Cotswold Olimpick Games - Proceedings

Proceedings

The Games took place in a natural amphitheatre on what is known today as Dover's Hill, then called Kingcombe Plain, above the town of Chipping Campden, in Gloucestershire. They were held on the Thursday and Friday of Whit-Week, or the week of Whitsun, which normally fell between the middle of May and the middle of June. Dover presided over the Games on horseback, dressed ceremonially in a coat, hat, feather and ruff, donated by King James. Horses and men were decorated with Dover's favours, yellow ribbons pinned to a hat or worn around the arm, leg, or neck. Tents were erected for the gentry, who came from the surrounding counties of Gloucestershire, Oxfordshire and Worcestershire, and food was supplied in abundance. The poet Nicholas Wallington wrote that:

He spares no cost; this also doth afford
To those that sit at any board.
None ever hungry from these Games come home,
Or e'er made plaint of viands, or of room.

A temporary wooden building was constructed each year, called Dover Castle, from which gunfire salutes were sounded during the competitions. Competitors were summoned to the hillside by the sound of a hunting horn, to take part in various sports. Mounted cannons were fired to begin the events, which included horse-racing, coursing with hounds, running, jumping, dancing, sledgehammer throwing, fighting with swords and cudgels, quarterstaff, and wrestling. Prizes included silver trophies for the mounted sports, and perhaps also money for the other events.
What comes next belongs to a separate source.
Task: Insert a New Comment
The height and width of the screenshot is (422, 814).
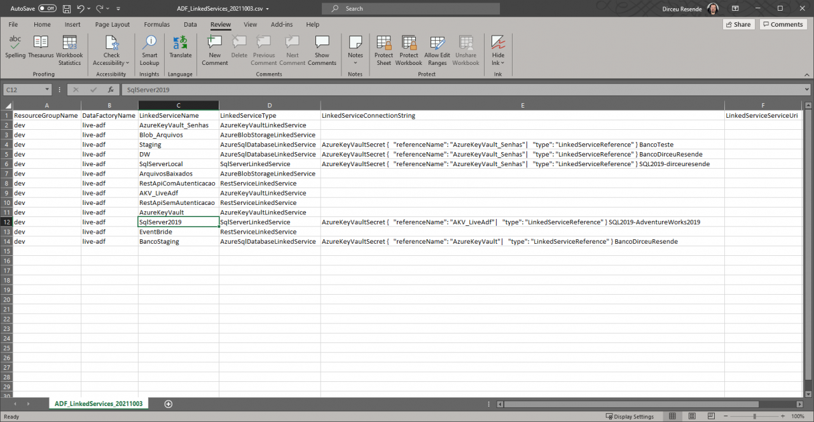Action: coord(214,50)
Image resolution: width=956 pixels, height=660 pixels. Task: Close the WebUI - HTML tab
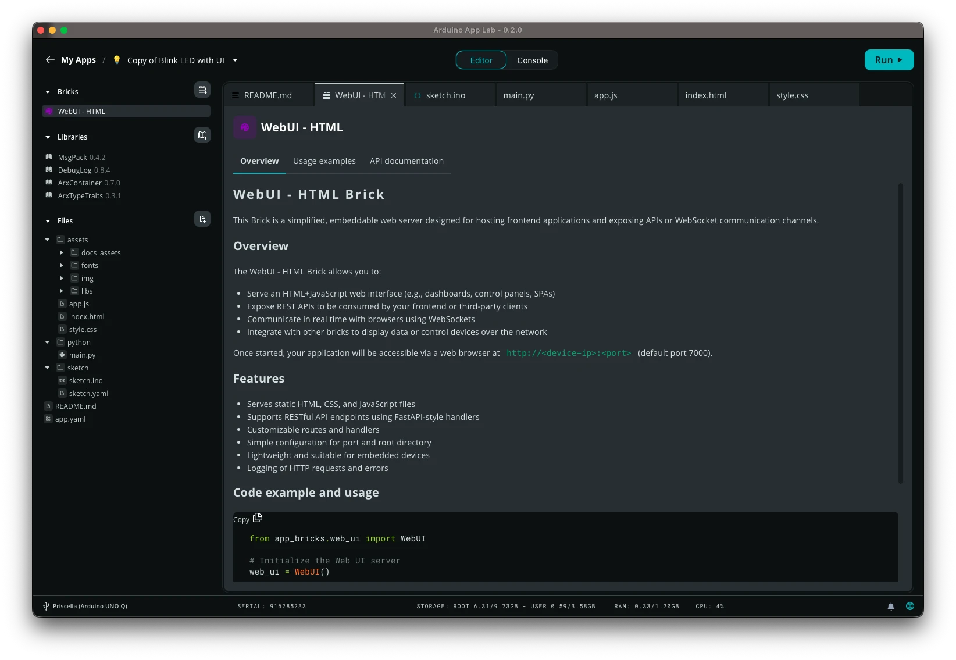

The contests were refereed by officials called sticklers, which is the derivation of the phrase "a stickler for the rules". Sticklers were so-named because they carried sticks, with which to safely separate two fighting swordsmen. No scores or times are recorded for any of the events. Portable watches of the time were "rare, costly, and relatively unreliable devices", but perhaps just as importantly "nobody in Dover's time was much interested in sports record-keeping or record-breaking".

Visitors from all strata of society attended, from agricultural labourers to the nobility, some of whom travelled up to 60 miles (97 km) to attend the Games. Prince Rupert attended in 1636.